= Written request =
Reproduce the passage of the job posting below between "As a Principal" and "Managers and stakeholders.", inclusive.

= Quoted text =

━━━━━━━━━━━━━━━━━━━━━━━━━━━━━━

Do you have a passion for being a Cloud Services leader that gets things done?
As a Principal Site Reliability Engineer, you will be a technical leader within an SRE team to ensure that Dell’s Apex Cloud Service delivers the service performance, reliability and availability expected by our customers. You will help ensure that your SRE teams are continuously improving the management automation of our Apex Cloud Service, with the objective of enabling industrialized fleet management at scale. You will help refine and deliver requirements for service enhancements with Apex product engineering teams and collaborate with key Apex Cloud Services Product Managers and stakeholders.
You will be in a dynamic environment with other motivated, talented individuals who inspire greatness in their teammates. Our unique position as a technology leader ensures that you’ll always be challenged in your work and supported in reaching your most ambitious goals.
We are making huge bets and fast progress to bring Cloud to our customers – wherever they may be! If you want to join the ‘ground-floor’ of a massive transformational effort and feel excited by the opportunity to use technology to define new computing paradigms and business opportunities – this role may be just the right opportunity for you!

━━━━━━━━━━━━━━━━━━━━━━━━━━━━━━

= Recorded information =
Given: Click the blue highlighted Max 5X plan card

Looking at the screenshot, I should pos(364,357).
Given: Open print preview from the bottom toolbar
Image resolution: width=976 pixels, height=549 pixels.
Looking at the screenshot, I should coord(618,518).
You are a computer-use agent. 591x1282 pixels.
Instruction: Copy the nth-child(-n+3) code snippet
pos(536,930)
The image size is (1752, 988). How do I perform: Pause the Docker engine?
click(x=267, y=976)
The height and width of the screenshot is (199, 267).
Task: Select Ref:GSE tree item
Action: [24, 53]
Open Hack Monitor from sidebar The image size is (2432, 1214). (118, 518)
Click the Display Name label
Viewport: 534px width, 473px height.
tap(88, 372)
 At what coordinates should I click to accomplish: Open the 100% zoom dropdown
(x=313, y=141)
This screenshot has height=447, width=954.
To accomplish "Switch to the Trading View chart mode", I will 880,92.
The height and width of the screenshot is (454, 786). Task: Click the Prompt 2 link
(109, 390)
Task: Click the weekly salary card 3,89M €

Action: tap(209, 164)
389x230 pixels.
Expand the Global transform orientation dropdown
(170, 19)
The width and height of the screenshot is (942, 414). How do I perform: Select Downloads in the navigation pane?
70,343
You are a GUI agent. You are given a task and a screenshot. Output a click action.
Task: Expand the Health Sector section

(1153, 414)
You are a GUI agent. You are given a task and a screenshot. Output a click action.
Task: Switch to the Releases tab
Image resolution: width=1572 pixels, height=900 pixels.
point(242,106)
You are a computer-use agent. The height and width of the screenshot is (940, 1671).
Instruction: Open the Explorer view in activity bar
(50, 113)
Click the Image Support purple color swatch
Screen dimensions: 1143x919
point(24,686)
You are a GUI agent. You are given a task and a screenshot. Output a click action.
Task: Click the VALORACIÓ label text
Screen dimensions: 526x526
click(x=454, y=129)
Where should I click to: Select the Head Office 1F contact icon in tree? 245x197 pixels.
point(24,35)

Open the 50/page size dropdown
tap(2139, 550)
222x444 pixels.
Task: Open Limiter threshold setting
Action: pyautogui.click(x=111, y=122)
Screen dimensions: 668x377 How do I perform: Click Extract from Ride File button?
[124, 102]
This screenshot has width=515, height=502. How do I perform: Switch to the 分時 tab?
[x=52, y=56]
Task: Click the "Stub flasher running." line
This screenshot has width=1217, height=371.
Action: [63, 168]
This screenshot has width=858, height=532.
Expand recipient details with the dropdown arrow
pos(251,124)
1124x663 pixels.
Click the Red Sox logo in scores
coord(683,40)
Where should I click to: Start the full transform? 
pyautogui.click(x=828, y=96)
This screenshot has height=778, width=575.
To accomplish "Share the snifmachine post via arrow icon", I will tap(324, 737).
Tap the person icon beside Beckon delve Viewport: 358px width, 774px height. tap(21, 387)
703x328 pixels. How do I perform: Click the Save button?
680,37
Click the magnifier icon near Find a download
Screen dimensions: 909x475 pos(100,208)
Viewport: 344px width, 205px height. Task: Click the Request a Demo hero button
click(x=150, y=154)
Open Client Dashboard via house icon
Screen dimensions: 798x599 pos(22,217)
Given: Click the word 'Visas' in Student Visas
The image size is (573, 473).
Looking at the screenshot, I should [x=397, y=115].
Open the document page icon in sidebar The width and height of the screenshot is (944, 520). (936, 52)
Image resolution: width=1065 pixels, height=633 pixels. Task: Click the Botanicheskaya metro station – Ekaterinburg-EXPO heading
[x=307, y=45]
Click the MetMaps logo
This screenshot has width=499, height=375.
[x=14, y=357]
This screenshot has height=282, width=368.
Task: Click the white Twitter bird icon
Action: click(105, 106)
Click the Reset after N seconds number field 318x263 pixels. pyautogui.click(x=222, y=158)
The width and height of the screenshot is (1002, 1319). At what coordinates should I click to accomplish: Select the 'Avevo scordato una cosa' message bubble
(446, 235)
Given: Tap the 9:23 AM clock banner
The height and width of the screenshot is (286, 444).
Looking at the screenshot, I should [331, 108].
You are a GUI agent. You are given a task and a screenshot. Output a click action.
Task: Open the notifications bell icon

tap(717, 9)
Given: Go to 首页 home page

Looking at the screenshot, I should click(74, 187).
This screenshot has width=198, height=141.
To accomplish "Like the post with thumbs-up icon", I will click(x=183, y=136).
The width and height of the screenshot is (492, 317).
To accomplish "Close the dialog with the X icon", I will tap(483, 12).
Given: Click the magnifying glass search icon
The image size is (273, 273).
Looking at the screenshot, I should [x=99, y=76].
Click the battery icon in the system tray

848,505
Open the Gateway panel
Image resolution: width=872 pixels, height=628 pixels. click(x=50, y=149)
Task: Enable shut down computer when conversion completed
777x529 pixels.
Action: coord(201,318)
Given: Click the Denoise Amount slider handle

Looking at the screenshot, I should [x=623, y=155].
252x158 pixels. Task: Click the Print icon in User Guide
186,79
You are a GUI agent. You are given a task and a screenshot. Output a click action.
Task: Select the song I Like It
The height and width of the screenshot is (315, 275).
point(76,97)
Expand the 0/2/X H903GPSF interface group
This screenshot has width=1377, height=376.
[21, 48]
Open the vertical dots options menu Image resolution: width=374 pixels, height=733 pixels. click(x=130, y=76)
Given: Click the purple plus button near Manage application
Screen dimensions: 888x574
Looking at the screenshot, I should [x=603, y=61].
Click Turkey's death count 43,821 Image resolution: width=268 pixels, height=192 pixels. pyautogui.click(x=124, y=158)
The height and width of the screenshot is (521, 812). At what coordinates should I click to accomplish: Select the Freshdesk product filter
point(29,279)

━━━━━━━━━━━━━━━━━━━━━━━━━━━━━━

= Right answer =
As a Principal Site Reliability Engineer, you will be a technical leader within an SRE team to ensure that Dell’s Apex Cloud Service delivers the service performance, reliability and availability expected by our customers. You will help ensure that your SRE teams are continuously improving the management automation of our Apex Cloud Service, with the objective of enabling industrialized fleet management at scale. You will help refine and deliver requirements for service enhancements with Apex product engineering teams and collaborate with key Apex Cloud Services Product Managers and stakeholders.